The unabated procession of time continued Sunday, moving us infinitesimally closer to end of Tom Brady's reign over the National Football League, which was the only positive takeaway for Bills fans who watched Brady and the rival Patriots unsurprisingly win the Super Bowl for a sixth time.
Brady now has more Super Bowl titles than any player in history. He remains, at least publicly, set on playing next year and beyond.
Bill Belichick concocted the antidote for the Rams' potent offense in the 13-3 victory, matching the record for fewest points allowed in a Super Bowl in what was the game's lowest-scoring affair ever.
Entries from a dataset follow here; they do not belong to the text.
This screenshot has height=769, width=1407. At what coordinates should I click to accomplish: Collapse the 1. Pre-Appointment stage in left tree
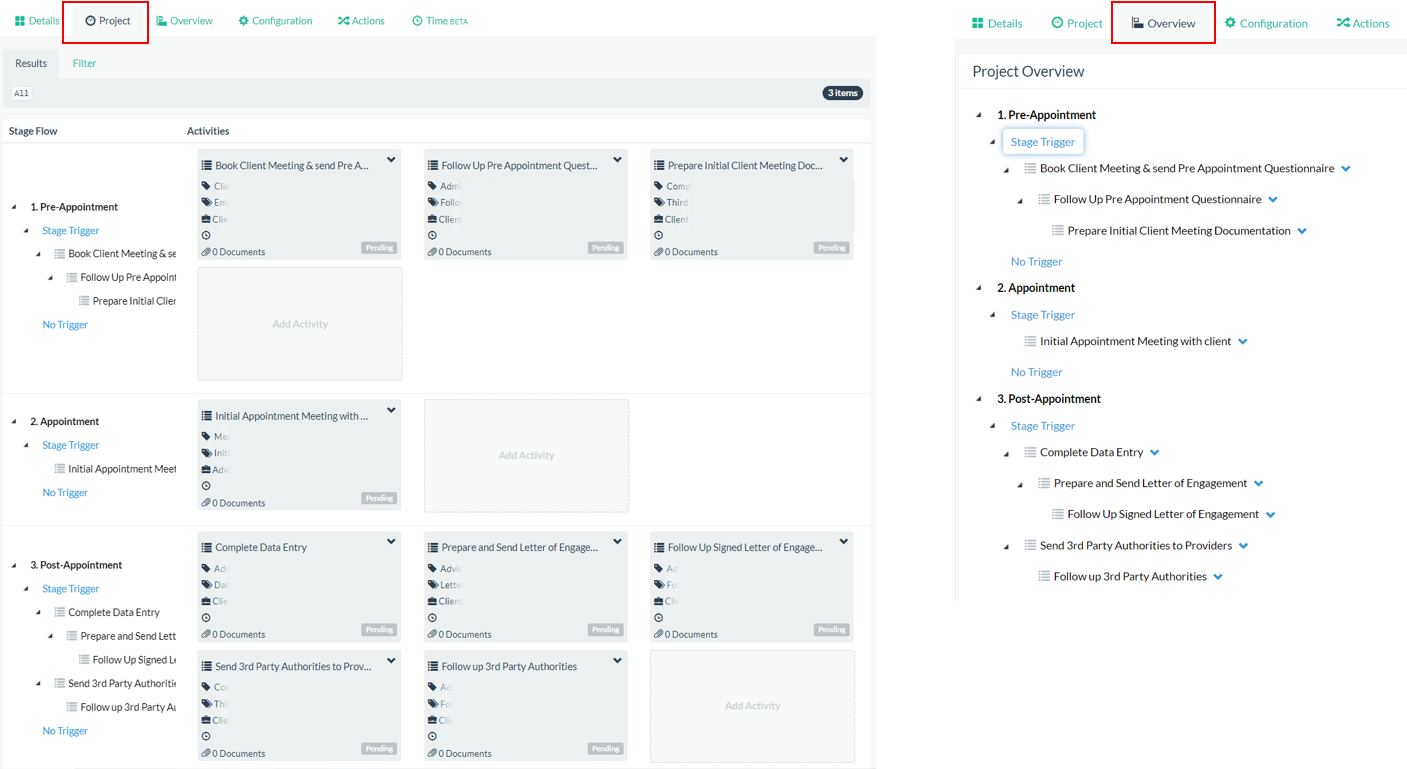pos(14,207)
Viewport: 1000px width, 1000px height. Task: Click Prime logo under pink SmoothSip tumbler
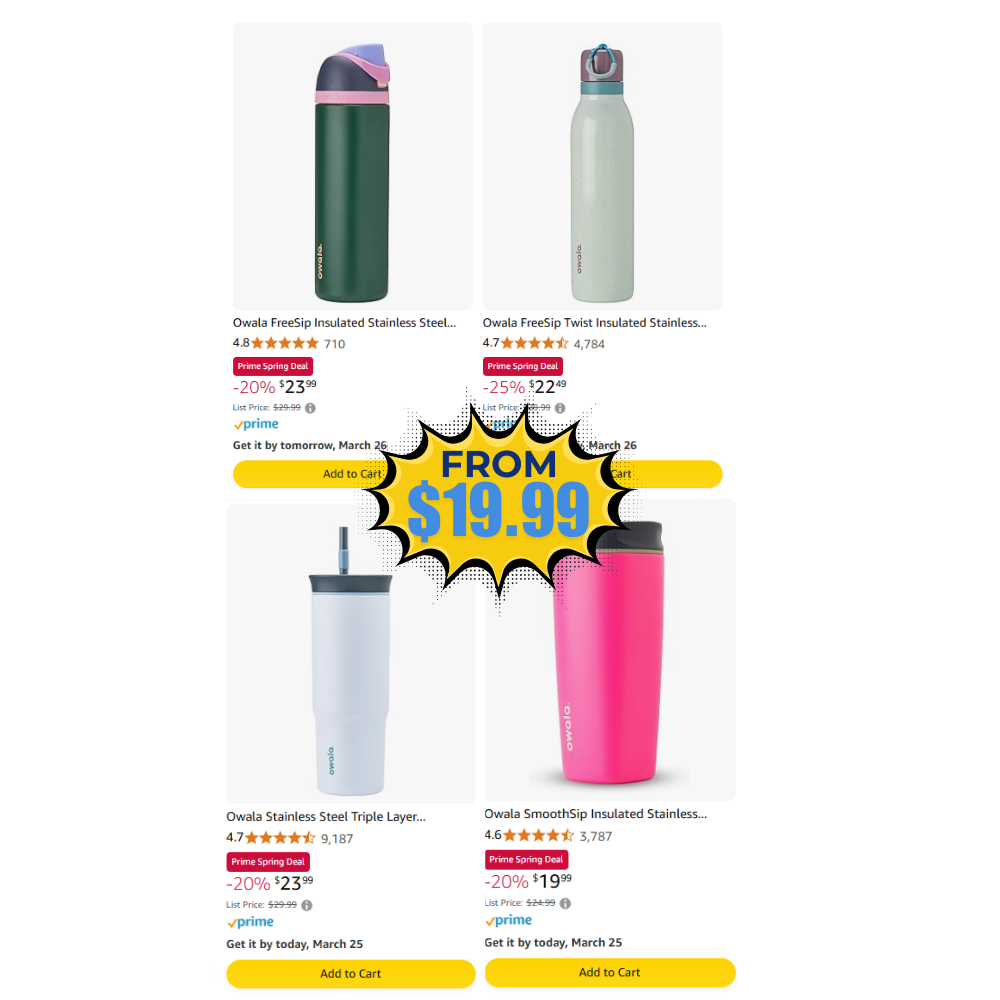[508, 920]
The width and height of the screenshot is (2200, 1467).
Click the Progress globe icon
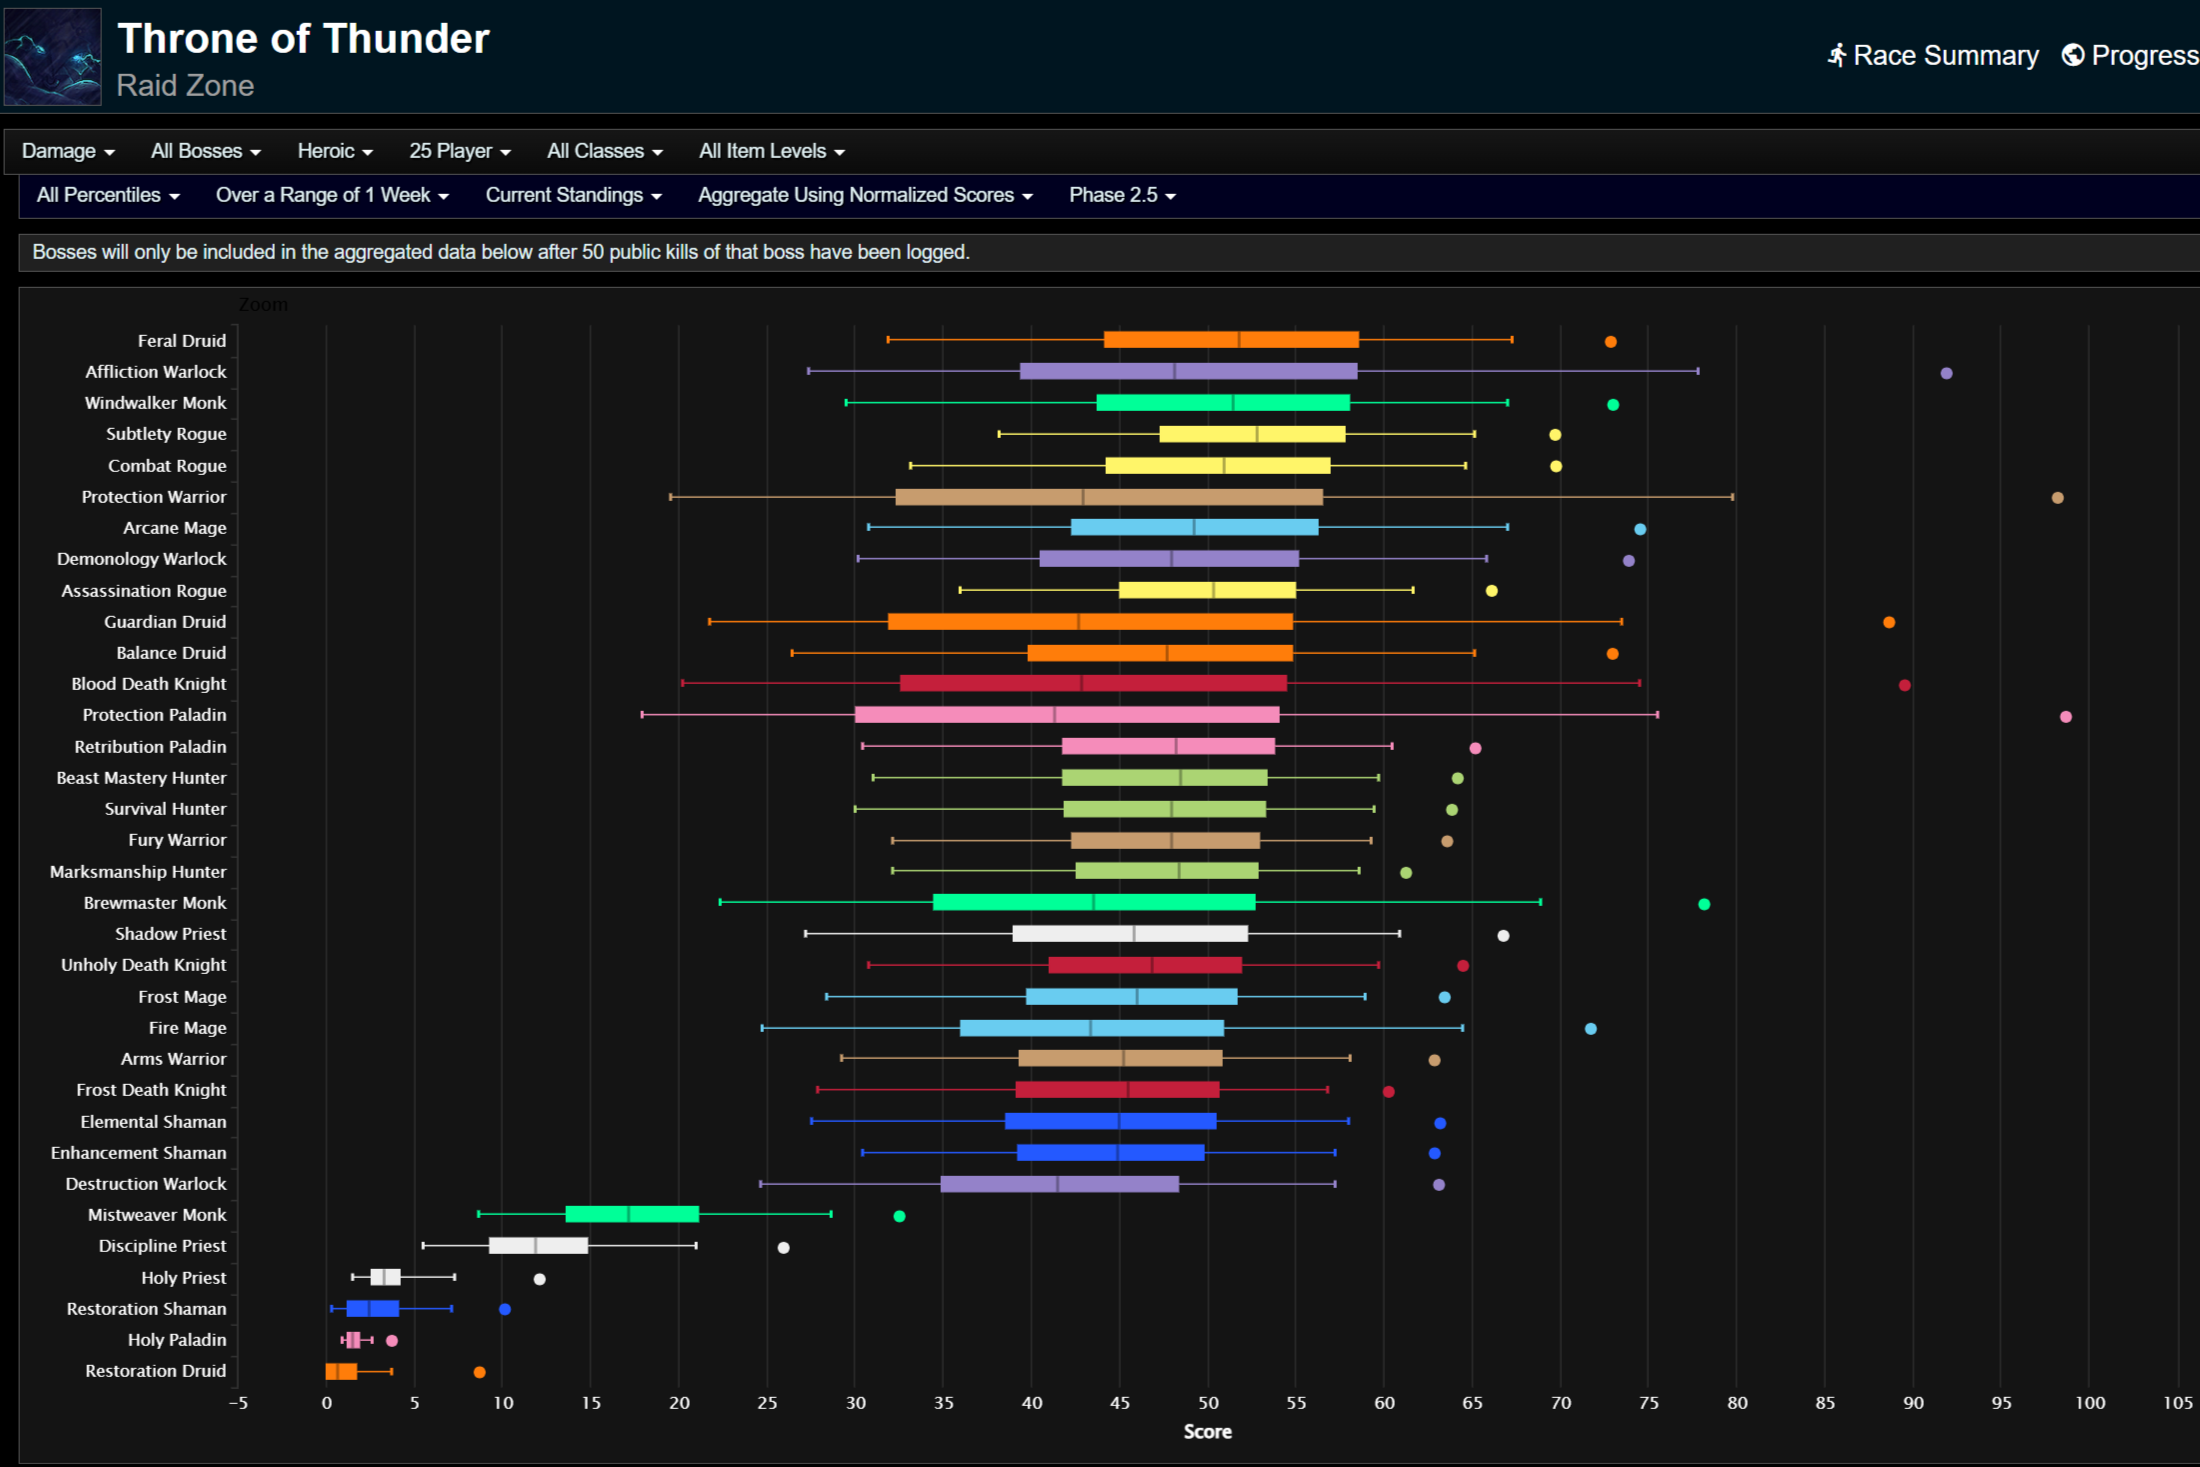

The defensive effort included a strong performance from Stephon Gilmore, the former Bills cornerback, whose late interception helped seal the victory.
As Jay Skurski wrote, "This is what Stephon Gilmore had in mind when he left the Buffalo Bills."
"I was so proud of him, man," Patriots receiver Chris Hogan said of Gilmore, a former teammate with the Bills. "He goes about his business quietly, but he works so hard and he's one best corners in the league. He showed it tonight."
Gronkowski to mull future: Rob Gronkowski seems much more likely to retire this offseason than Brady. Gronk estimated he was asked about retirement 50 times leading up to the game. After, he said he'd make a decision on his future "in a week or two."
Quarterly Report: The Belichick game plan is well known: Take away what the opponent does best. For the Rams, that was the run game and the deep ball. Jared Goff couldn't beat the Patriots' tight coverage from the pocket, and the Rams punted nine times – tied for third-most ever in a Super Bowl.
Lynn featured in top commercial: Anthony Lynn, the former Bills interim coach, was featured in arguably the best Super Bowl commercial. Lynn nearly died in a 2005 car accident but is with us today thanks to first responders. Verizon found the first responders who saved Lynn that night and surprised him, bringing the Chargers head coach to tears.